Copy the records below exactly, starting at the line that contains "The height and width of the screenshot is (488, 766)." and ending at the line that contains "Click the Import New Files button"; leave out any pictures.

Pixel coordinate grounding data:
= Beginning of Section =

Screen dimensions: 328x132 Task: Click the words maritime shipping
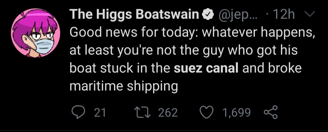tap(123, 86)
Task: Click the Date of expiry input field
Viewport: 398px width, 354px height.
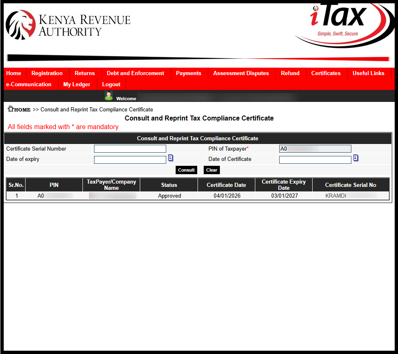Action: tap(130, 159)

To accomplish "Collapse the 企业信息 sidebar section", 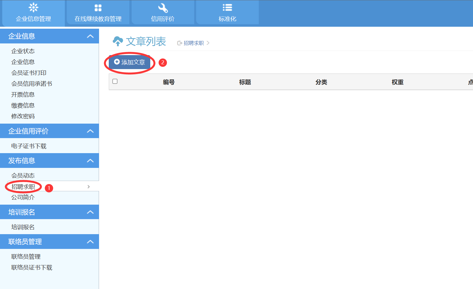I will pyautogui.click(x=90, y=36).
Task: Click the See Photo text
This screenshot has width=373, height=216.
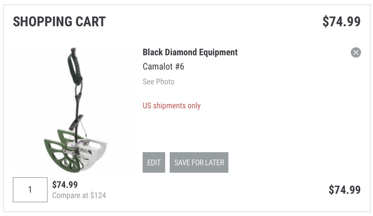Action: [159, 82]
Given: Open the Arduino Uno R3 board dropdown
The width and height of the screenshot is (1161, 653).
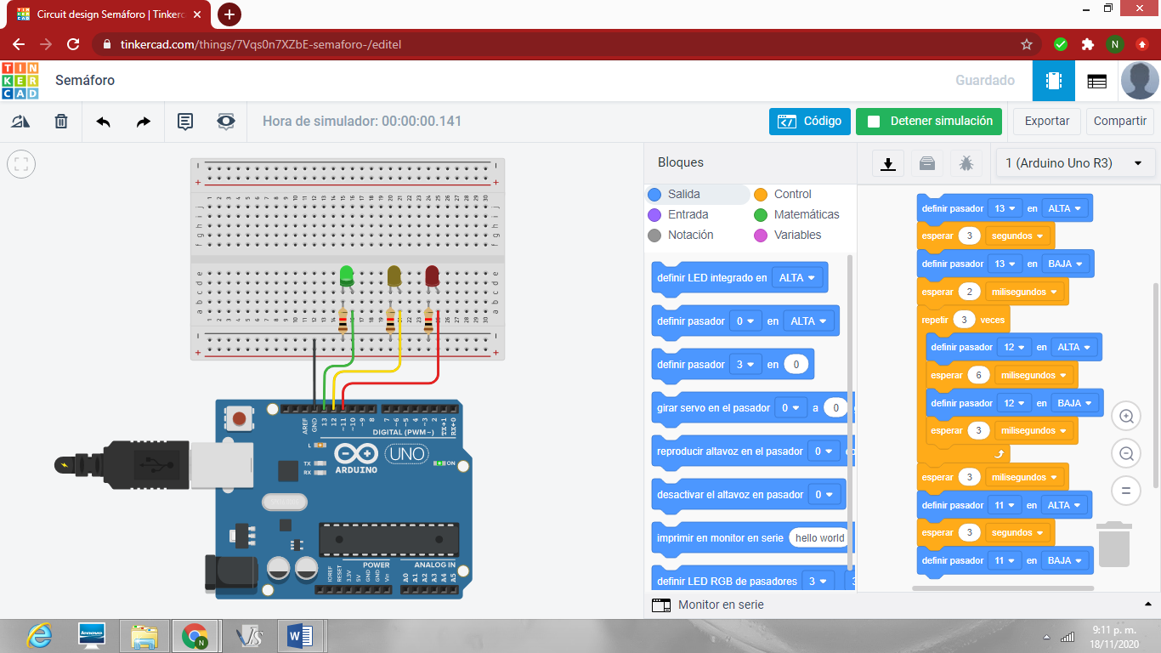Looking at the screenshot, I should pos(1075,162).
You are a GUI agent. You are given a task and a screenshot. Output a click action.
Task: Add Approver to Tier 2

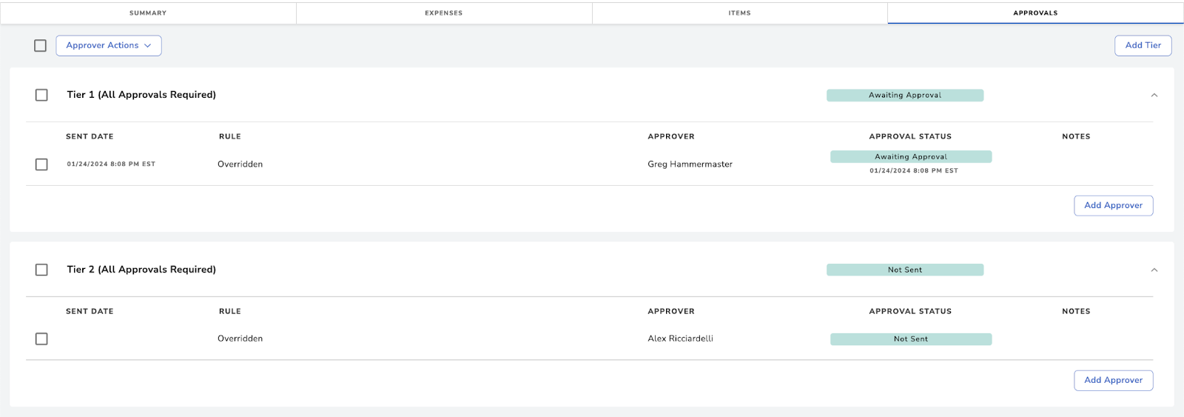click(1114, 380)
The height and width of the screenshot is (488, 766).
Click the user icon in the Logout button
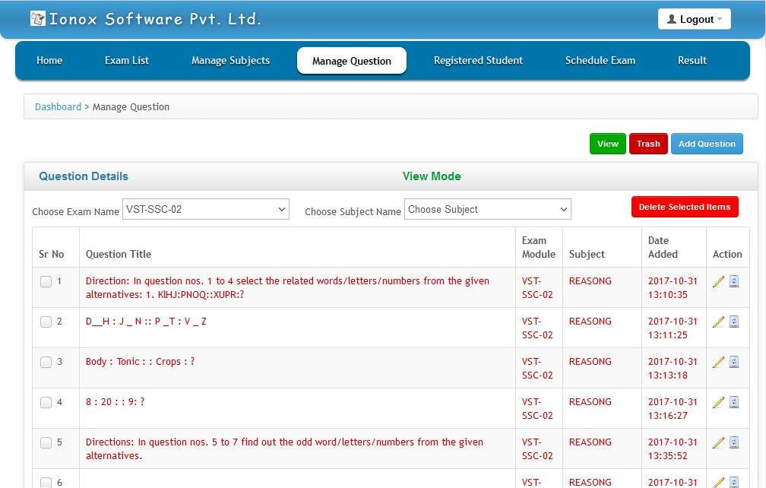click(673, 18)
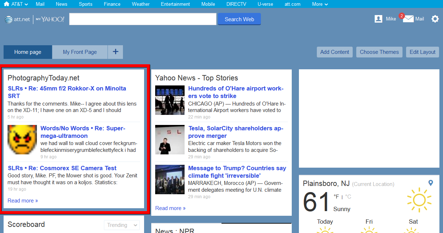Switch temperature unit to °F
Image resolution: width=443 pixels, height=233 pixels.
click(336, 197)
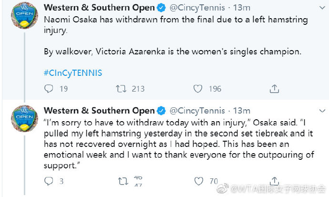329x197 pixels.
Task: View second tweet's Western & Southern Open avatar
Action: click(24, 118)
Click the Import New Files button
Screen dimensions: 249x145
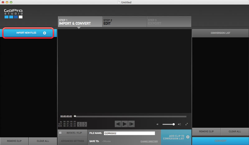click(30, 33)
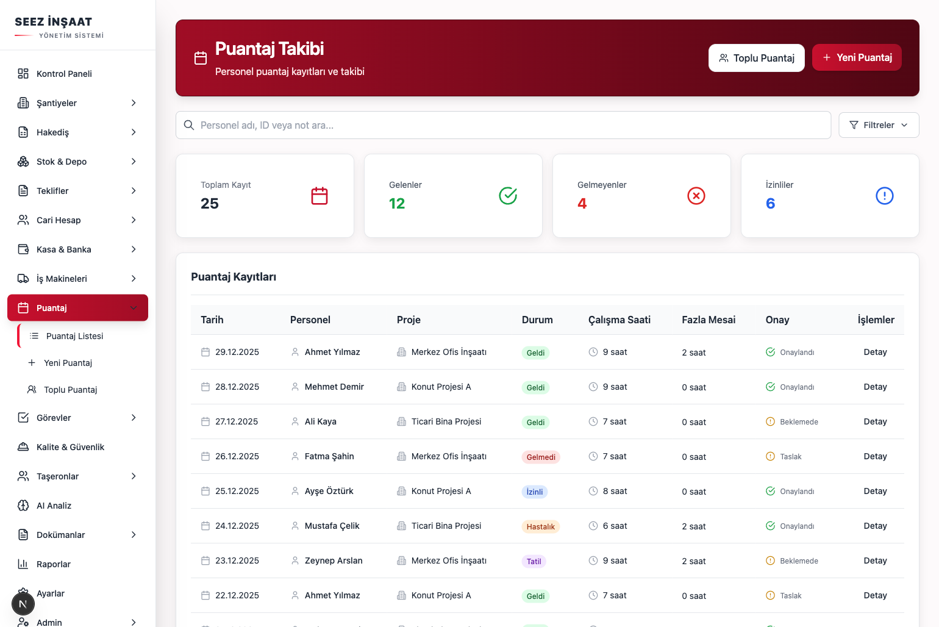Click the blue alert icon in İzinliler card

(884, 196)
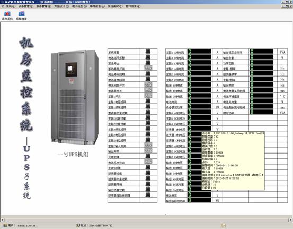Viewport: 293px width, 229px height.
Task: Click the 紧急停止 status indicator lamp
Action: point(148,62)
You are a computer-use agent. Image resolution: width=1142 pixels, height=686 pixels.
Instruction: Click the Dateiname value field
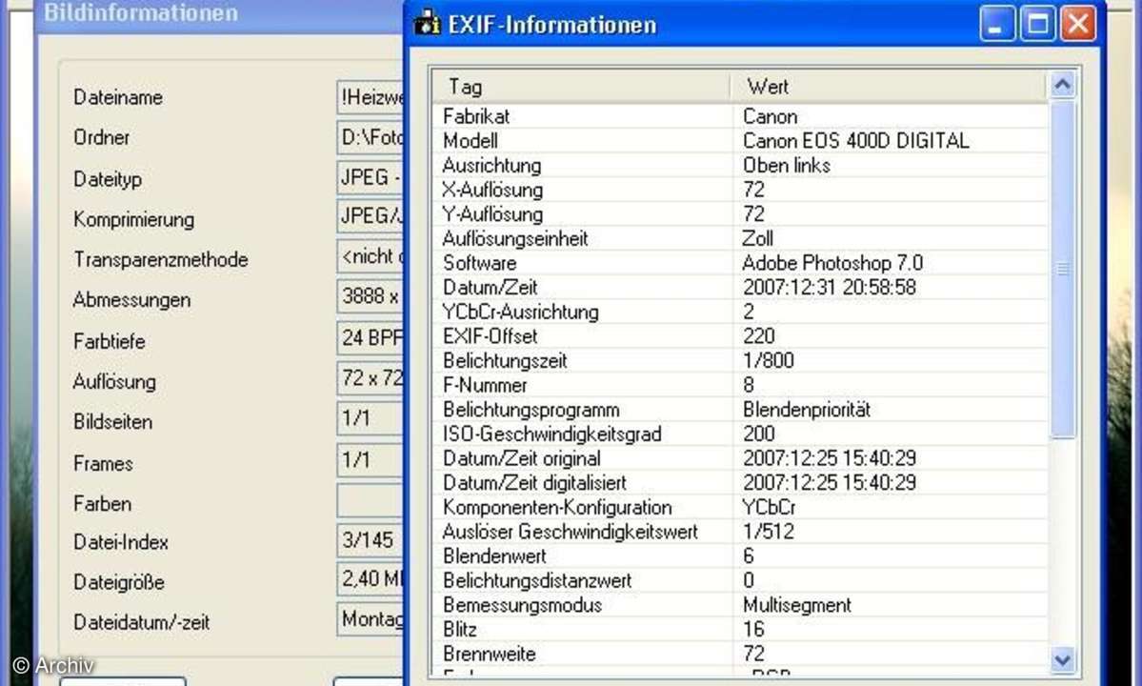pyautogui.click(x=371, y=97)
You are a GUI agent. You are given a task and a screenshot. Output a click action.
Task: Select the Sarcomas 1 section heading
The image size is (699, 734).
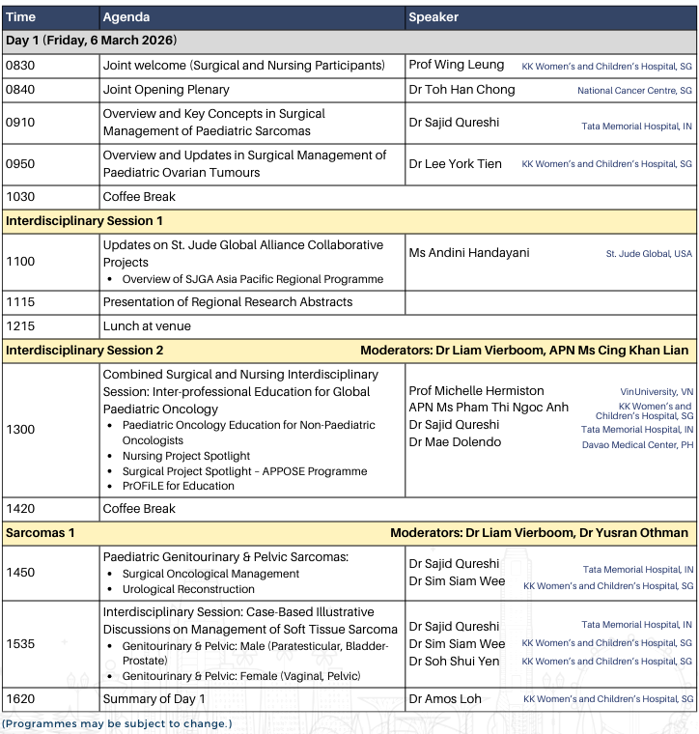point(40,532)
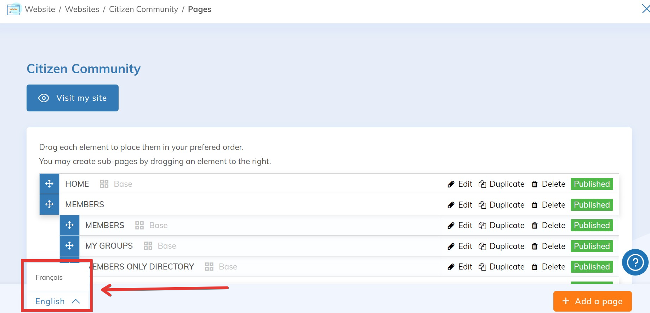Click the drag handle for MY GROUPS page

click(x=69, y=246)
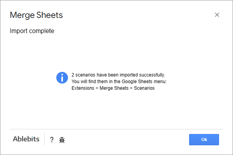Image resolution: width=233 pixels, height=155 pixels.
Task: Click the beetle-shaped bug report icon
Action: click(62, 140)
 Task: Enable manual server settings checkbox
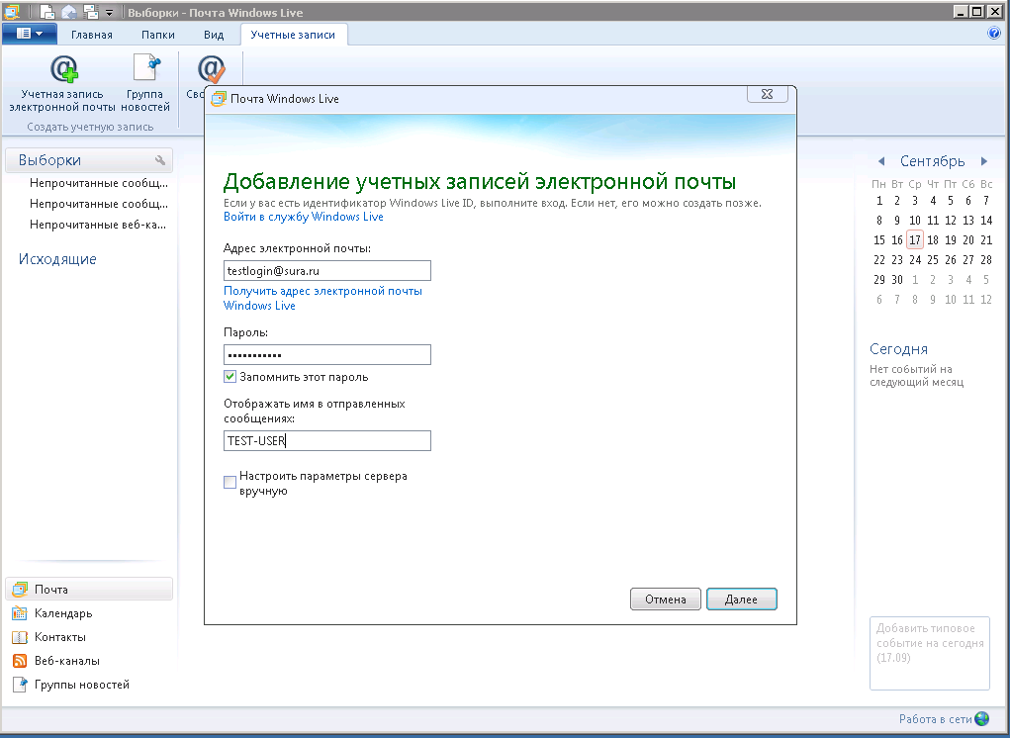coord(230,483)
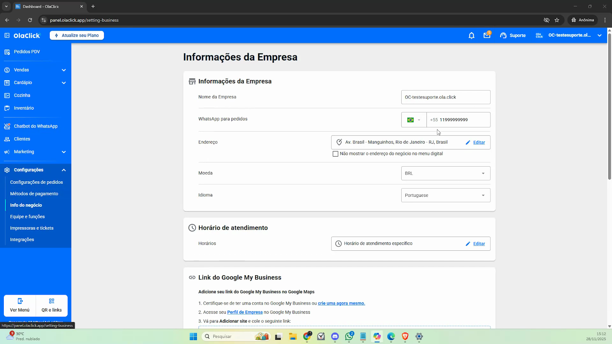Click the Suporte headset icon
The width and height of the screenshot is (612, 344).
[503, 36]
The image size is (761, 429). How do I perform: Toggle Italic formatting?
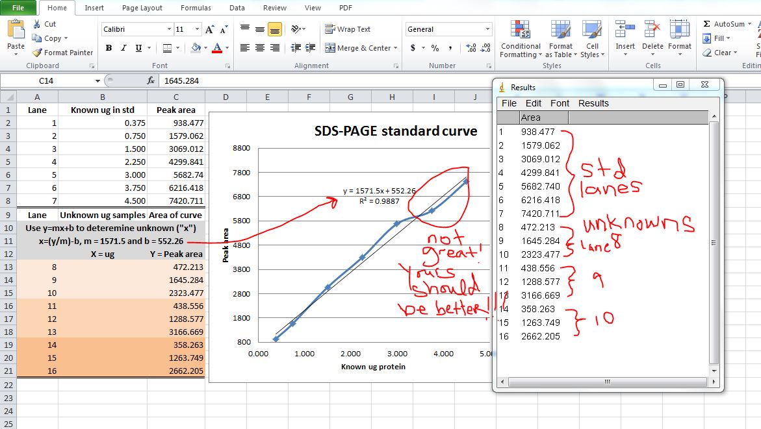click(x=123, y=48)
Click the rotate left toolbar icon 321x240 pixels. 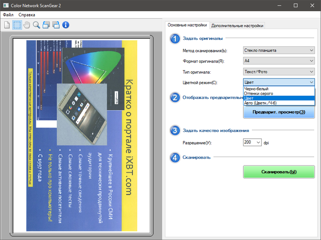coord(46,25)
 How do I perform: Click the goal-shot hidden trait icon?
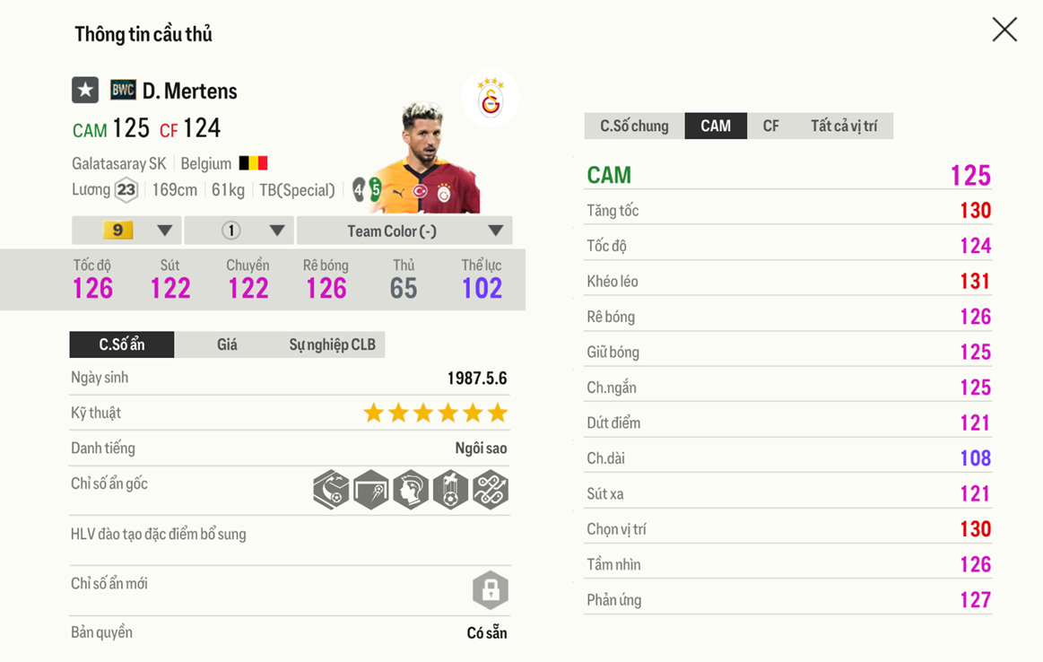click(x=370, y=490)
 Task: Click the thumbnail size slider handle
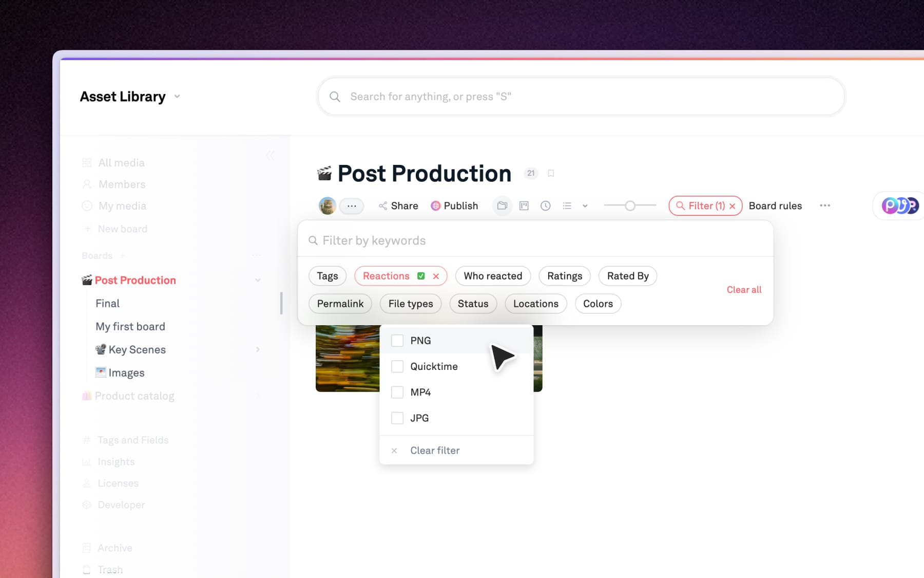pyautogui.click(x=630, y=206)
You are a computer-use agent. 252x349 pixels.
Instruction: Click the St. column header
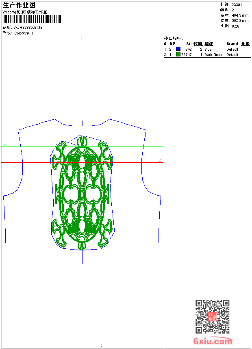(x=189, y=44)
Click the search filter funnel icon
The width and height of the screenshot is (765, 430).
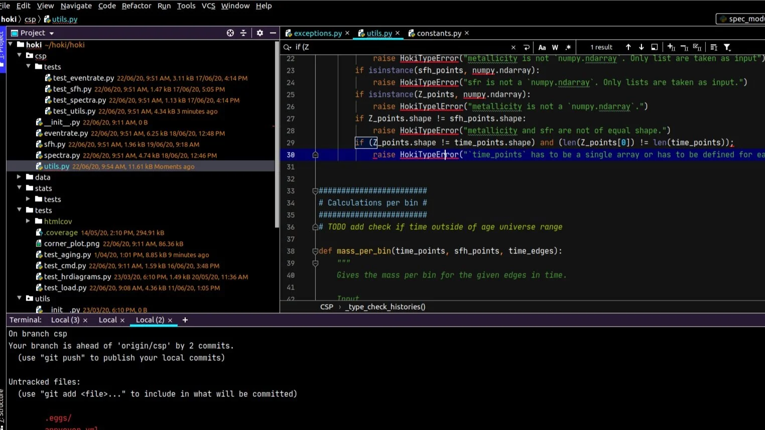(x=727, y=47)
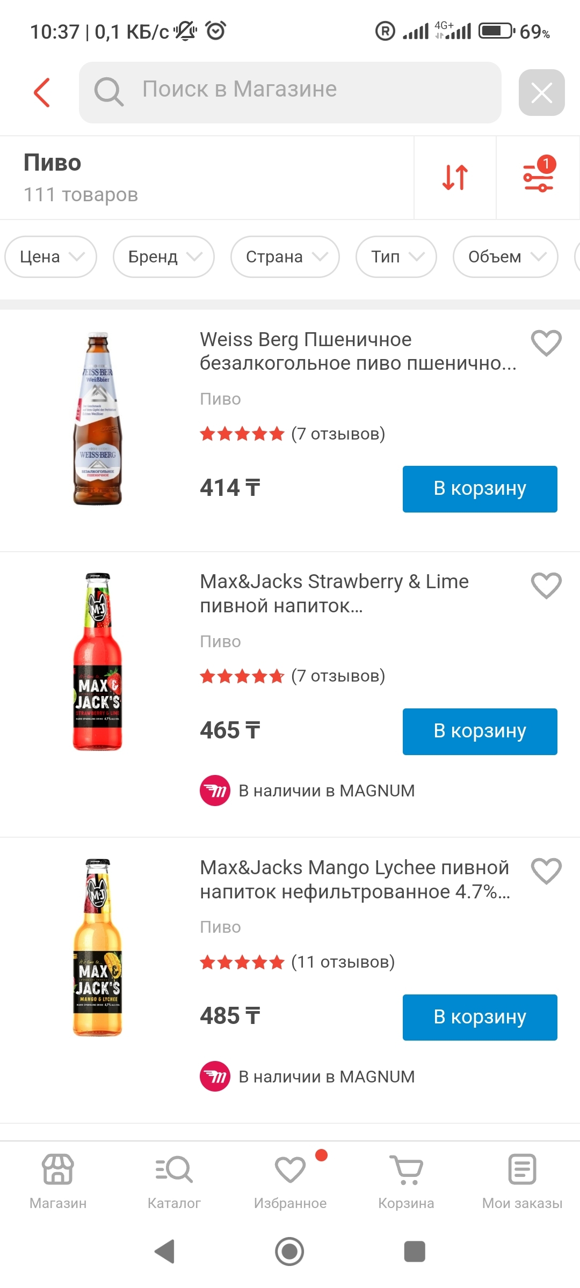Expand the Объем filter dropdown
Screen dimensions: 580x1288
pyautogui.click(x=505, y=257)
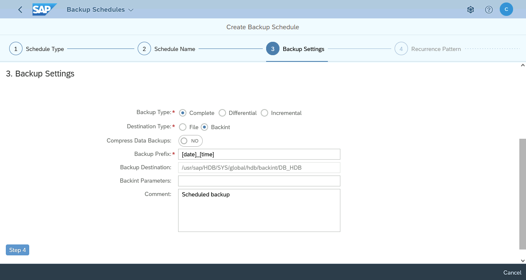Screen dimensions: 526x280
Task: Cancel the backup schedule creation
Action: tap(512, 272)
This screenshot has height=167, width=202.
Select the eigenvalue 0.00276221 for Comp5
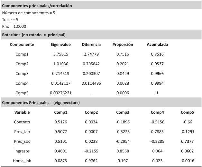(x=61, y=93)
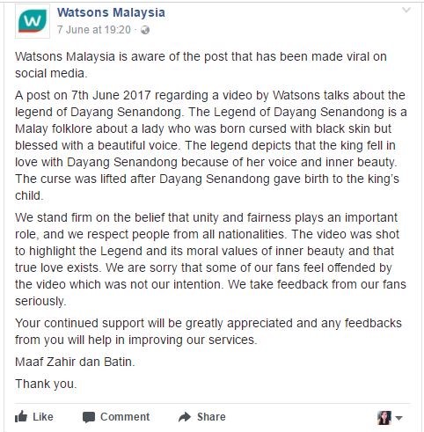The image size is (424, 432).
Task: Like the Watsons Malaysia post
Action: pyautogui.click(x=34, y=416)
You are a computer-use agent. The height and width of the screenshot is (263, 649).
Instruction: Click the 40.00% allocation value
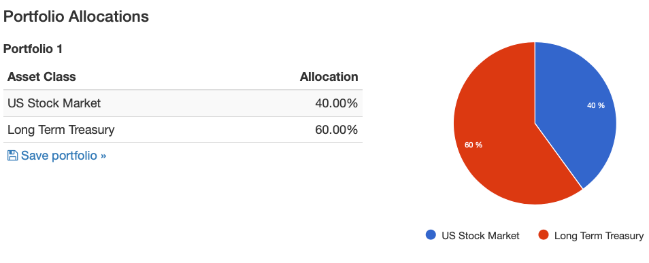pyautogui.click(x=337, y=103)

= End of Section =

> **FINISHED EXERCISE**
The height and width of the screenshot is (488, 766).
Click the user icon in the Logout button
click(673, 18)
Switch temperature unit to °F
Image resolution: width=443 pixels, height=233 pixels.
click(336, 197)
329x197 pixels.
Task: View second tweet's Western & Southern Open avatar
Action: click(24, 118)
Click the Import New Files button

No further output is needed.